*** Opening TEXT PROVIDED ***

Atilano and Carolina talk about how Atilano was able to immigrate from the Philippines to the United States, even though he had to leave his family, including his new wife and young daughter behind.
For this story, we recorded the speakers separately over FaceTime, and blended their stories together with Adobe Audition.
Amanda (Am): Would you have done pathology in the Philippines, or you just chose to go to the States?
Atilano (At): there was a lot more prestige if you can get into a program in the States. So I went and did it in Boston, right? I was in internal medicine for two years. The last six months of the second year I started applying. I got accepted in Canada, New Jersey and Boston. But because Boston was the most prestigious of all, I decided to go to Boston. And it took those six months after writing to Boston, Dr. Leonard Berman accepted me before my program was finished. So I said, okay! Good. But I could have gone to Toronto, I could have gone to New Jersey. They all accepted me anyway. 'cause I had, by that time I had good grades at least in medical school, right?
Carolina (C): They needed doctors, there was a need. So wherever they could get them at the time – but I think there was, the screening program was the ECFMG. The Educational Council for Foreign Medical Graduates. There was a big exam you had to take, and if you passed that, you were eligible to apply. I don't think I passed it, or I took it once, or I got cold feet and didn't take it or something like that, so.
At: That's an examination given by the United States. Educational Commission for Foreign Medical Graduates. They give that exam to all the other countries and if you pass that then you're eligible to be accepted into a program, a residency program. So it's kind of like a mini board exam. Right? For them. Or an entrance exam. And so after that, when I came to Boston I had to take the – we called it FLEX, which is short for Federal Licensing Examination. They give that in all the States. So I passed that in Boston, which allowed Boston Medical Board to issue me a license. Then I got a license from Boston that way.
Am: To practice medicine in Boston.
At: In a limited capacity as a resident. (laughs) Yeah, so I was very excited. Even though on the plane ride from Manila to Boston, I was nonstop (gestures crying, tears down cheeks). (laughs) Because I was leaving Mommy and Almira, who was only eight months old then, right? We were just starting to bond, and that kind of thing. Really like being torn apart from – because our plan was to be together.
C: We just kept on applying. We just kept on looking for ways to go, but they never happened.
At: We had the process going the whole time. We didn't hire a lawyer, but she would go back and forth to the US consul. It was a very spotty enforcement of the law. The consular officers were given a lot of latitude in deciding who to give visas to and who not to. And I guess it all depends on how persuasive you are during the face to face interview. the consul that interviewed us had this mindset of, “I have absolutely no guarantee if I give you a J1 visa, and get your family a J2 visa, you'll all come back here. And so to ensure that you will come back then we will withhold their visas so you'll come back.” at that time, we didn't have anybody to vouch for us that we will not be dependent on the United States government. we didn't have any very good reasons, economic or whatever reasons, to actually come back.

*** Closing TEXT PROVIDED ***
*** Opening GIVEN RECORDS ***

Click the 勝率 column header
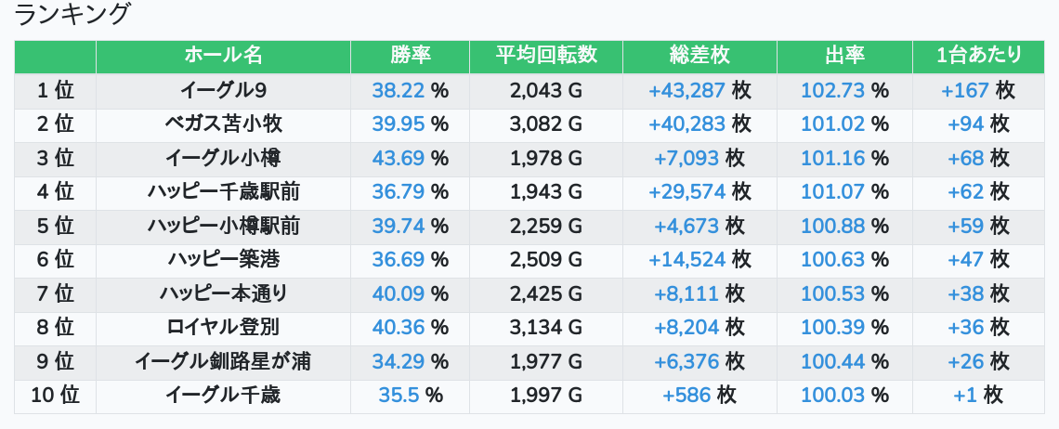Screen dimensions: 1059x429 410,56
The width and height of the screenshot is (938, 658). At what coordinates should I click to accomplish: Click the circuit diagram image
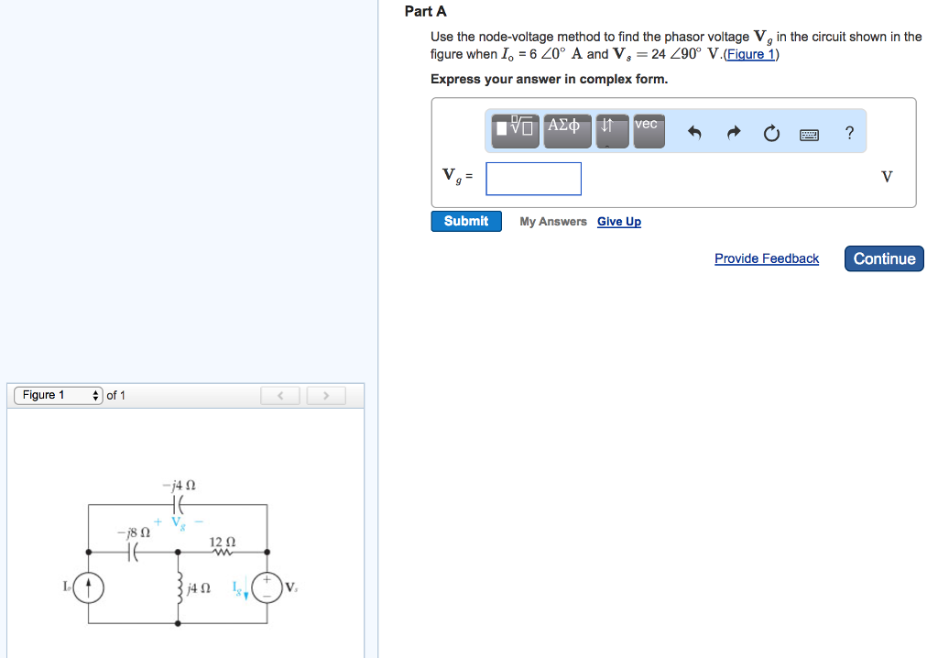tap(179, 550)
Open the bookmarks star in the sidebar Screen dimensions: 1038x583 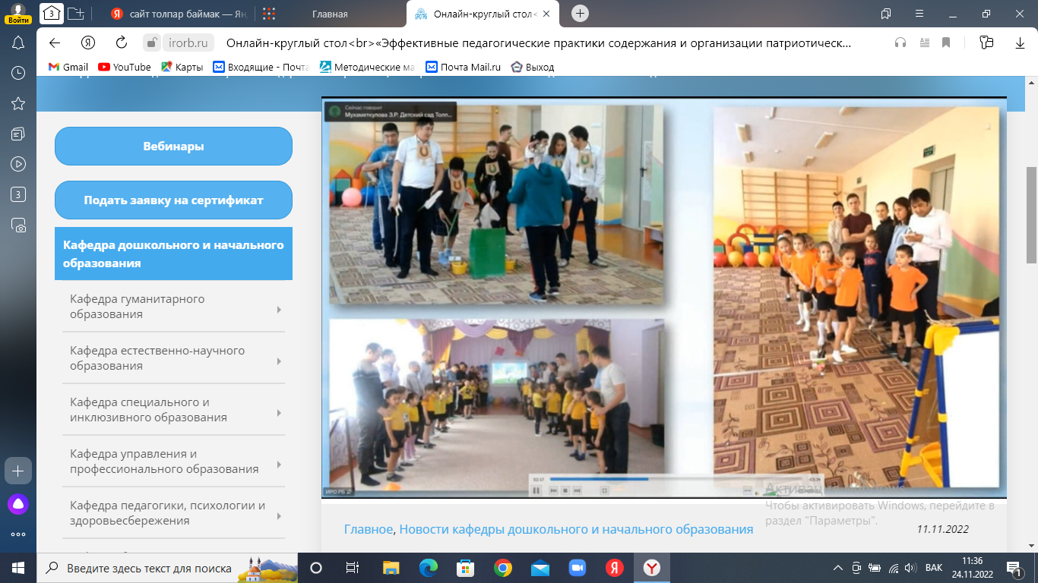coord(19,103)
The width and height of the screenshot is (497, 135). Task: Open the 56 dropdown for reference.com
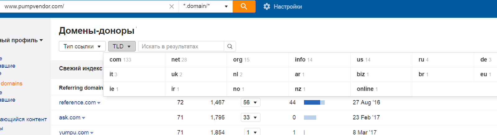[x=250, y=103]
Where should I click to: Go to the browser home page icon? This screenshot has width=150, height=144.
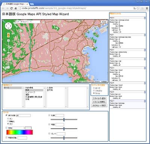click(x=16, y=8)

*** Closing GIVEN RECORDS ***

▶ EXERCISE INSTRUCTIONS:
1. In the transcript, condense the paragraph where Atilano begins "That's an examination given by the United States" into a short bulleted list that keeps its main facts.
2. From the transcript, write out word for word the stretch from "Am: To practice" through "they never happened.".

▶ EXERCISE SOLUTIONS:
1.
- The Educational Commission for Foreign Medical Graduates gives a United States exam to other countries.
- Passing it makes a candidate eligible for acceptance into a residency program. It works like a mini board exam or an entrance exam.
- After arriving in Boston, Atilano had to take FLEX (Federal Licensing Examination), which is given in all the States.
- Passing FLEX in Boston allowed the Boston Medical Board to issue him a license.

2.
Am: To practice medicine in Boston.
At: In a limited capacity as a resident. (laughs) Yeah, so I was very excited. Even though on the plane ride from Manila to Boston, I was nonstop (gestures crying, tears down cheeks). (laughs) Because I was leaving Mommy and Almira, who was only eight months old then, right? We were just starting to bond, and that kind of thing. Really like being torn apart from – because our plan was to be together.
C: We just kept on applying. We just kept on looking for ways to go, but they never happened.